There are metal hydrogen storage, carbonaceous material hydrogen storage method etc. for solid-state hydrogen storage, but experiment proof can not meet well The needs of the vehicle-mounted hydrogen storage of business.Therefore, people start to turn to research some light-weight metal, such as alkali metal lithium, sodium or potassium Compound.Since Chen Ping in 2002 et al. has delivered the nitride of lithium metal on Nature first can be relative with amides About 320 ° C of relatively low temperature reversibly inhale to be put hydrogen capacity and reaches 11.5wt%, Metal-N-H system hydrogen storage material and obtained greatly Development.Relative to other solid hydrogen storage materials, the amides of light metal particularly lithium and magnesium is put with suction greatly at hydrogen storage capability The low these two aspects of hydrogen temperature has advantage, is to be hopeful most to reach the target that International Energy Agency proposes, thus meets hydrogen fuel The application requirement of battery car.In the lithium of lightweight, boron, nitrogen, magnesium, Li₃N owing to having the highest hydrogen storage content (10.4wt%) and Receive much attention.LiNH₂Can be 200～300 DEG C of reversible hydrogen adsorption and desorptions (-6wt%) after-LiH mixing.Therefore, LiNH₂-LiH system By vast researcher as the primary study development object of hydrogen storage material.

In order to improve LiNH₂Suction/the hydrogen discharging performance of-LiH system, TiCl is added in existing people's research in this Li-N-H system₃ And relevant potassium compound such as KH, KX(wherein X are F, Cl or Br) etc., find to add the suction for improving Li-N-H system/put Hydrogen dynamic performance has preferable catalytic effect, can greatly improve LiNH₂The dynamic performance of hydrogen is put in the suction of-LiH system.

Summary of the invention

Present invention aim at proposing a kind of LiNH that can be effectively improved hydrogen storage property₂The preparation side of-LiH hydrogen storage material Method.

The technical scheme is that the LiNH of doping RbF₂Ball milling is carried out under an atmosphere of hydrogen with the mixture of LiH Process, obtain LiNH₂-LiH hydrogen storage material.

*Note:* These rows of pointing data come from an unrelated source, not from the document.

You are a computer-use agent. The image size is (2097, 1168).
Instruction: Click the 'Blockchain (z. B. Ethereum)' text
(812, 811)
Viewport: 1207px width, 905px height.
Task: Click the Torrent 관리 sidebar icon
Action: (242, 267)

The RbF that the present invention adds is substantially improved LiNH as catalyst₂The method of the hydrogen desorption performance of-LiH system, Put hydrogen peak temperature to relatively low and put hydrogen initial temperature, make hydrogen storage material hydrogen discharging temperature in advance, accelerate hydrogen discharging rate.

In a hydrogen atmosphere, ball-milling treatment has obtained the size doped crystal granule up to Nano grade to the present invention so that The RbF of doping can preferably be distributed to LiNH₂With LiH sample, make reaction complete with adding, thus accelerate hydrogen discharge reaction Carry out, LiNH can be significantly improved₂The dehydrogenation kinetics of-LiH system.

Further, the doping of RbF of the present invention accounts for 1～10 mol% of described mixture.Different dopings RbF can reduce LiNH to varying degrees₂-LiH system desorption temperature, improves dehydrogenation rate, but can reduce LiNH accordingly₂- The hydrogen storage content of LiH system.Improving LiNH₂-LiH system hydrogen storage property and on the basis of ensureing its hydrogen storage ability, selects RbF's Doping, in the range of 1～10 mol%, experiments prove that different RbF doping is to LiNH₂-LiH system dehydrogenation Impact finds, the LiNH when RbF doping reaches 1 mol%₂-LiH system dehydrogenation peak temperature is 256 DEG C, with undoped than fall Low 24 DEG C；The LiNH when RbF doping reaches 5 mol%₂-LiH system dehydrogenation peak temperature is 211 DEG C, with undoped than reducing 69℃；The LiNH when RbF doping reaches 10 mol%₂-LiH system dehydrogenation peak temperature is 200 DEG C, with undoped than reducing 80℃.Considering hydrogen discharging temperature and hydrogen storage ability, 5 mol%RbF that adulterate are optimum, it is thus achieved that minimum puts hydrogen peak value Temperature, minimum dehydrogenation initial temperature: 120 DEG C, with undoped than reducing by 70 DEG C.Meanwhile, the releasing to ammonia also has suppression Effect.

It is highly preferred that the doping of described RbF accounts for 5 mol% of described mixture.Condition at doping 5 mol% RbF Under, obtain relatively low hydrogen desorption temperature and hydrogen desorption speed, meanwhile, having of a relatively high hydrogen storage content is 3.6wt%.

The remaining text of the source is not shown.